(Task input begins)

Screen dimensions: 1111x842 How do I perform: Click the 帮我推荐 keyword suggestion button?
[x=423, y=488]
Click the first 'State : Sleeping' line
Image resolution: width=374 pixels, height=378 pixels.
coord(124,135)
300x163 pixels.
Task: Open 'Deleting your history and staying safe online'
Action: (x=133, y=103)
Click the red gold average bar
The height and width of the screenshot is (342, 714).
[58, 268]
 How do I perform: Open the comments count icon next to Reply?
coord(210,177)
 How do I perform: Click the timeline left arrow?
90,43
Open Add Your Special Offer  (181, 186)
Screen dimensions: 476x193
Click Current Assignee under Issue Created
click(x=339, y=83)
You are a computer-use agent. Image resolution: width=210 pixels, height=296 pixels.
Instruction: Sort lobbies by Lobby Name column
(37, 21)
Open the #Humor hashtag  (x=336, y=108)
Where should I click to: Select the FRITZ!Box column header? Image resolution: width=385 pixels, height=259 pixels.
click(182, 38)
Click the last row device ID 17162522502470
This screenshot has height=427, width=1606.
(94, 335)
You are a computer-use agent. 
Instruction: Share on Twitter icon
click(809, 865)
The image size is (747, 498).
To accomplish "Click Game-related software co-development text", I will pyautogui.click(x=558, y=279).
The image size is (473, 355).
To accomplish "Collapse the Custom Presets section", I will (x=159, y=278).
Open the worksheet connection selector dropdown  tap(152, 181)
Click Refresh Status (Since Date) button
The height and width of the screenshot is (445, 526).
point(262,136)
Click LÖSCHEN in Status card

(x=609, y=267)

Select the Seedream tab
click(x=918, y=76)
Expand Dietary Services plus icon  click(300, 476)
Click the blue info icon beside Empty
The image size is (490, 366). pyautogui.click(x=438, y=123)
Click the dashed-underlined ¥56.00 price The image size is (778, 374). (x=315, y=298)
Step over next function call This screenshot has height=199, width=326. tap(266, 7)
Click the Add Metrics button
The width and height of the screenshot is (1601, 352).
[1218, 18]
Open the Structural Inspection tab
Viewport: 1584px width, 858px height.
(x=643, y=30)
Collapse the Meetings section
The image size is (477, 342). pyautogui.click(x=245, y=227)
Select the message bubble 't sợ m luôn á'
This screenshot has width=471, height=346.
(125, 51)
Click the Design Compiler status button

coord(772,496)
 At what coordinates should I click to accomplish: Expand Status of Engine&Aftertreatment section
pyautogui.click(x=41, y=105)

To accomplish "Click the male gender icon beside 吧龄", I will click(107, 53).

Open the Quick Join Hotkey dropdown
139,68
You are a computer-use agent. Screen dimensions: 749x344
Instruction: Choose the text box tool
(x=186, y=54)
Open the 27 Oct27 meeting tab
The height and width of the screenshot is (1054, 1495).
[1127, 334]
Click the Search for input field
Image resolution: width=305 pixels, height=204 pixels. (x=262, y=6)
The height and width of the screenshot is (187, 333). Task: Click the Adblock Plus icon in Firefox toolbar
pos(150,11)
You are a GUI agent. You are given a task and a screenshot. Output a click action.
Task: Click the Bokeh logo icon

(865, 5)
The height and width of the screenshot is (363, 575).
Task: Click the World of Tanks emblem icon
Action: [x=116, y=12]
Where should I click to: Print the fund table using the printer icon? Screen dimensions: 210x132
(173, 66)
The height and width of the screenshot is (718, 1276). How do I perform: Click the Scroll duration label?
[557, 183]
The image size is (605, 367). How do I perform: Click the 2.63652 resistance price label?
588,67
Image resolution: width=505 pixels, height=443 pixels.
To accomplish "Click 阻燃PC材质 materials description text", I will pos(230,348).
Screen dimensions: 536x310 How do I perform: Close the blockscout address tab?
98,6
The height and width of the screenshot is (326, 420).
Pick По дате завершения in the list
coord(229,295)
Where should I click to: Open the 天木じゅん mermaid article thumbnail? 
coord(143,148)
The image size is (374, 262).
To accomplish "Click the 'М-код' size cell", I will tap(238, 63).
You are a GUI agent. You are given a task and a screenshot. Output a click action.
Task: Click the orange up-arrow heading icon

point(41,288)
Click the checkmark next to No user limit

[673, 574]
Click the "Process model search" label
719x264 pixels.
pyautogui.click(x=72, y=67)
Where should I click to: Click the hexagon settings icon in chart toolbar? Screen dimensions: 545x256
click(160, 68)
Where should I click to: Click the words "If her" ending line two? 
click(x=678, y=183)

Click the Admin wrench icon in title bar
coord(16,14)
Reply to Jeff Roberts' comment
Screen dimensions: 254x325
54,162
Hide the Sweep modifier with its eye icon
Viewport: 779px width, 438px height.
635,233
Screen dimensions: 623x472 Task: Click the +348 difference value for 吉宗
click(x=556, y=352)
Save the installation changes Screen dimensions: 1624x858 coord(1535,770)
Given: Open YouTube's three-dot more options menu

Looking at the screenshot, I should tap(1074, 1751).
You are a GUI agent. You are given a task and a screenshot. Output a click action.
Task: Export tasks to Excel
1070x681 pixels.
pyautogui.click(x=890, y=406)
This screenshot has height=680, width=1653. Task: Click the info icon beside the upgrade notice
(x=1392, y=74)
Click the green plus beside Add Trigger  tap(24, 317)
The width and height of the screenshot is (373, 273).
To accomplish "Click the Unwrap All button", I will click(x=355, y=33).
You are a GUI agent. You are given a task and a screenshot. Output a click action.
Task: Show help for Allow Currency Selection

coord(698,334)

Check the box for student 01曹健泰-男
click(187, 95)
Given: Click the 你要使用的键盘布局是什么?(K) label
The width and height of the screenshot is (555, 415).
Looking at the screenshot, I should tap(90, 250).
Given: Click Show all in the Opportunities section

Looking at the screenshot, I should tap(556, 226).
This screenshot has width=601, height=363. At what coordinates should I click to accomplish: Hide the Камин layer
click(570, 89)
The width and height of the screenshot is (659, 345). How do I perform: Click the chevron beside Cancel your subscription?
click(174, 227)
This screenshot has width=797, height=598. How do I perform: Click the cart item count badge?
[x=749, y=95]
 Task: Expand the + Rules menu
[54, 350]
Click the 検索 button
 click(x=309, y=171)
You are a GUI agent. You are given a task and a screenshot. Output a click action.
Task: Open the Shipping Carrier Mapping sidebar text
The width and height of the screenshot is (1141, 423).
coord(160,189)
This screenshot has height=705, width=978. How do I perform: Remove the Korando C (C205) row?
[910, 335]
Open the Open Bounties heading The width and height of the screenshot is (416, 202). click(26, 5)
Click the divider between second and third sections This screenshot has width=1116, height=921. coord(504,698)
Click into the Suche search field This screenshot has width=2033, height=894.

(Task input ends)

= What the exercise asks =
Pick out each line in the material containing "will".

= Exercise response =
To accomplish "Click Game-related software co-development text", I will pyautogui.click(x=558, y=279).
To accomplish "Collapse the Custom Presets section", I will (x=159, y=278).
To accomplish "Click the male gender icon beside 吧龄", I will click(107, 53).
To accomplish "Click 阻燃PC材质 materials description text", I will pos(230,348).
To accomplish "Click the 'М-код' size cell", I will tap(238, 63).
To accomplish "Click the Unwrap All button", I will click(x=355, y=33).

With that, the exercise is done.